If you have a dataset which is divided into categories of data like: kickstarter projects, flower species or most popular car brands, then it's a good idea to visualize those data categories to see the amount of values within each category.
Here's a dataset of over 300,000 kickstarter projects as well as their categories, goal, No. of backers and much more: https://www.kaggle.com/kemical/kickstarter-projects.
When looking at the dataset, you would notice that every one of those 300,000+ projects are put into different categories such as: Games, Music, Art and Technology.
To make a Python script that will display each category as a fraction of a donut plot based on the number of projects belonging to it, first add the necessary libraries and load in the dataset:
import pandas as pd
import matplotlib.pyplot as plt
import seaborn as sns
data = pd.read_csv('ks-projects.csv')
df = pd.DataFrame(data)
Next, to get the number of projects within each category, add this line of code to your script:
category_values = df.pivot_table(columns=['main_category'], aggfunc='size')
Now to display "category_values" in a doughnut graph, add this to the end of your script:
plt.pie(category_values)
my_circle=plt.Circle( (0,0), 0.7, color='white')
p=plt.gcf()
p.gca().add_artist(my_circle)
plt.show()
Now if you run your script, your doughnut plot should look something like this:
As you can see, it displays the amount of projects within each category as a fraction of the doughnut plot, but it doesn't label the categories.

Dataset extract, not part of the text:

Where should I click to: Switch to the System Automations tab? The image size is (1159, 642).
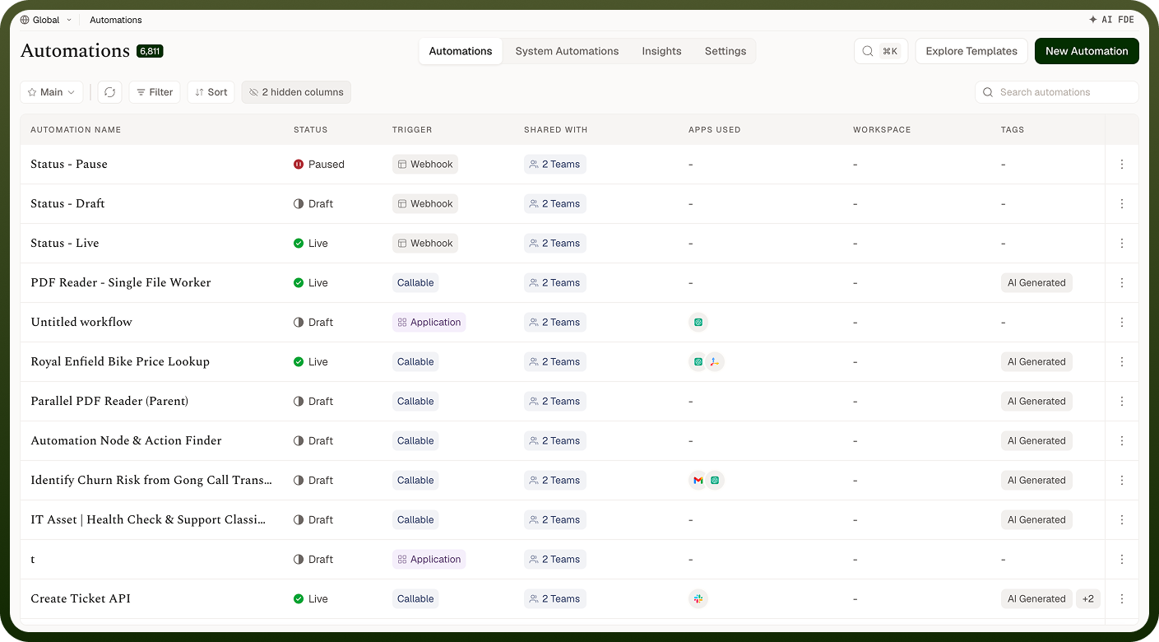click(567, 51)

To label the categories, add these lines of code before your doughnut plot:
category_names = data['main_category']
categories = category_names.unique()
categories.sort()
This will count the number of unique category names within the dataset and sort them in alphabetical order.

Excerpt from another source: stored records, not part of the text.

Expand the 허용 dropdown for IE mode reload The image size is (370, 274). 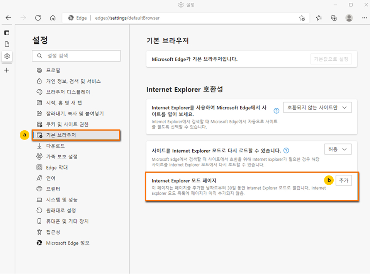(338, 148)
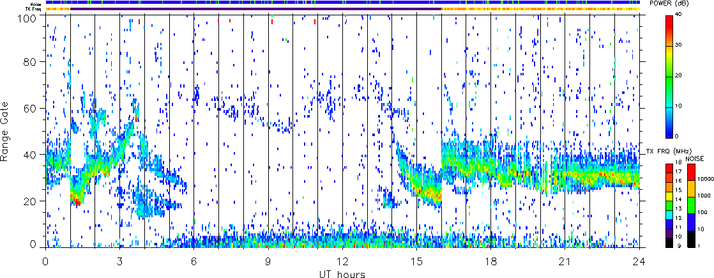Click the 24 tick on the UT hours axis
Viewport: 714px width, 278px height.
(x=639, y=261)
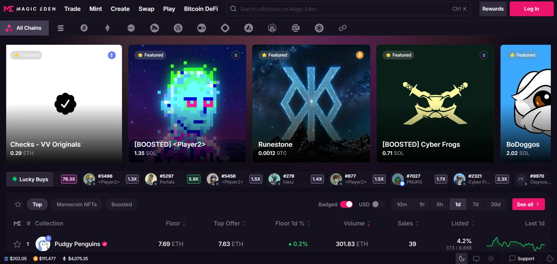Select the Arbitrum chain filter icon

tap(272, 28)
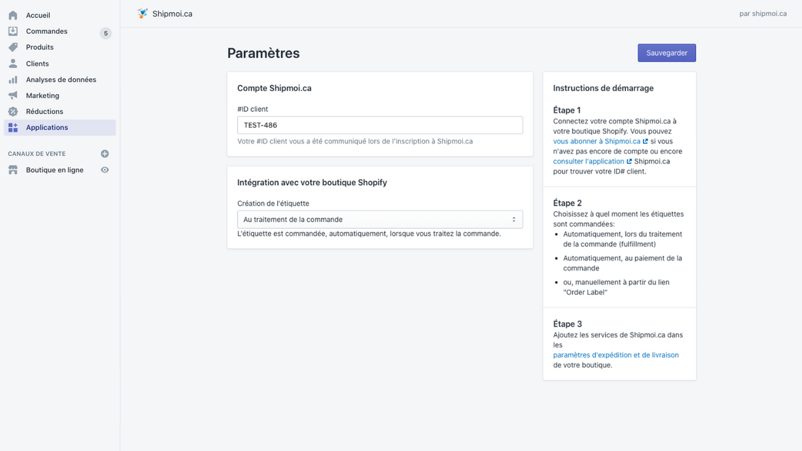Image resolution: width=802 pixels, height=451 pixels.
Task: Click the Marketing megaphone icon
Action: point(13,95)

The reason for sorting them in alphabetical order is because the category values we defined earlier are ordered alphabetically( first value is Art: 28153 and last value is Theater: 10913).
Now to display the doughnut plot with its corresponding labels, replace
plt.pie(category_values)
with
plt.pie(category_values, labels=categories)
Full code:
import pandas as pd
import matplotlib.pyplot as plt
import seaborn as sns
data = pd.read_csv('ks-projects.csv')
df = pd.DataFrame(data)
category_values = df.pivot_table(columns=['main_category'], aggfunc='size')
category_names = data['main_category']
categories = category_names.unique()
categories.sort()
plt.pie(category_values, labels=categories)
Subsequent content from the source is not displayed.